Teru tourna la tête et leurs regards se croisèrent. L'aimait-il donc, finalement ? Son regard paraissait si sincère qu'elle avait envie d'y croire. N'avait-il pas compris qu'elle préférait mille fois être à ses côtés plutôt que d'épouser Kazuma ? S'il tenait à elle, il devait juste le montrer et son choix définitif serait pris.

Kurosaki ne lâchait pas son poignet. Il n'y parvenait pas. S'il lâchait son emprise, il ne la reverrait plus jamais. Cette pensée l'effrayait plus que tout. Il ne voulait pas la perdre. Ce mois sans elle à ses côtés avait été le plus éprouvant qu'il eût jamais vécu. Il ne comptait pas revivre cela. Il avait même arrêté de fumer parce que cela lui rappelait leur dernière conversation et le regard qu'elle avait eu avant de partir.

Pour une fois, il avait envie de croire en sa propre force. Riko l'avait sans cesse poussé à se débrouiller seul et parvenir ainsi à se battre, néanmoins il avait toujours eu besoin d'elle, qui paraissait si puissante. Sans oser l'admettre, il l'admirait à sa façon, cette sorcière. Il sentait qu'avec Teru en sa compagnie, et si elle lui accordait une confiance inébranlable, il réussirait assurément à vivre loin de l'influence de cette famille, ce dont il avait toujours rêvé. On disait que l'amour donnait des ailes.

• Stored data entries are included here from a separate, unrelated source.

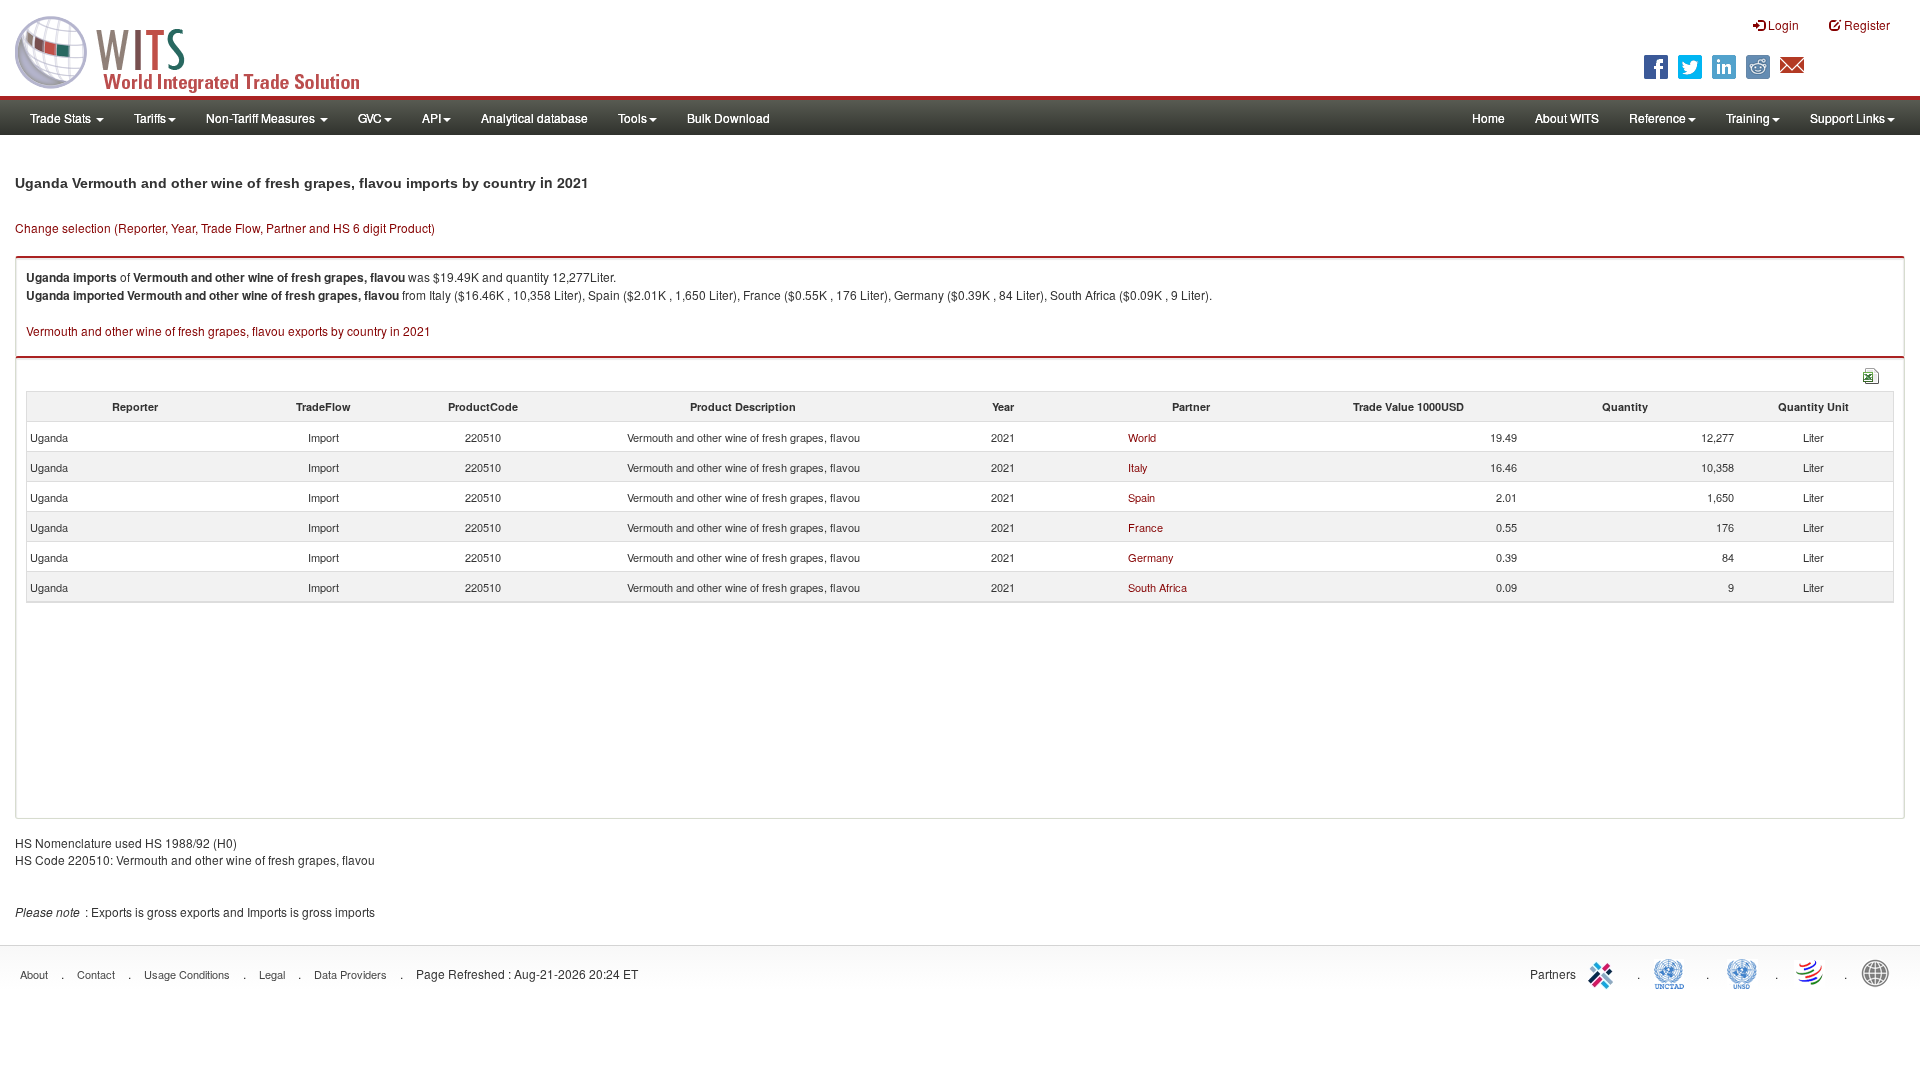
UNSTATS (1742, 972)
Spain (1141, 497)
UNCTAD (1673, 972)
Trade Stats (62, 117)
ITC (1604, 972)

Tout ne dépendait que de lui à présent. Teru sursauta lorsqu'elle sentit deux bras l'enlacer par derrière, comme il l'avait déjà fait plusieurs fois auparavant. Cependant, cette fois-ci, c'était différent. Tous ses doutes s'étaient dissipés. Elle n'avait absolument plus envie d'épouser Kazuma. Peu importait ce que l'avenir leur réserverait, elle comptait bien rester pour toujours à ses côtés.


Et voilà la fin. Ce n'est cependant pas celle initiale, que j'avais écrite en me laissant emporter par l'ambiance de la scène. Je vous l'aurais postée en bonus, si cette histoire intéressait quelqu'un. M'enfin tant pis, je suppose... Il me reste la suite de Juste trop tard à poster avant de quitter le fandom définitivement.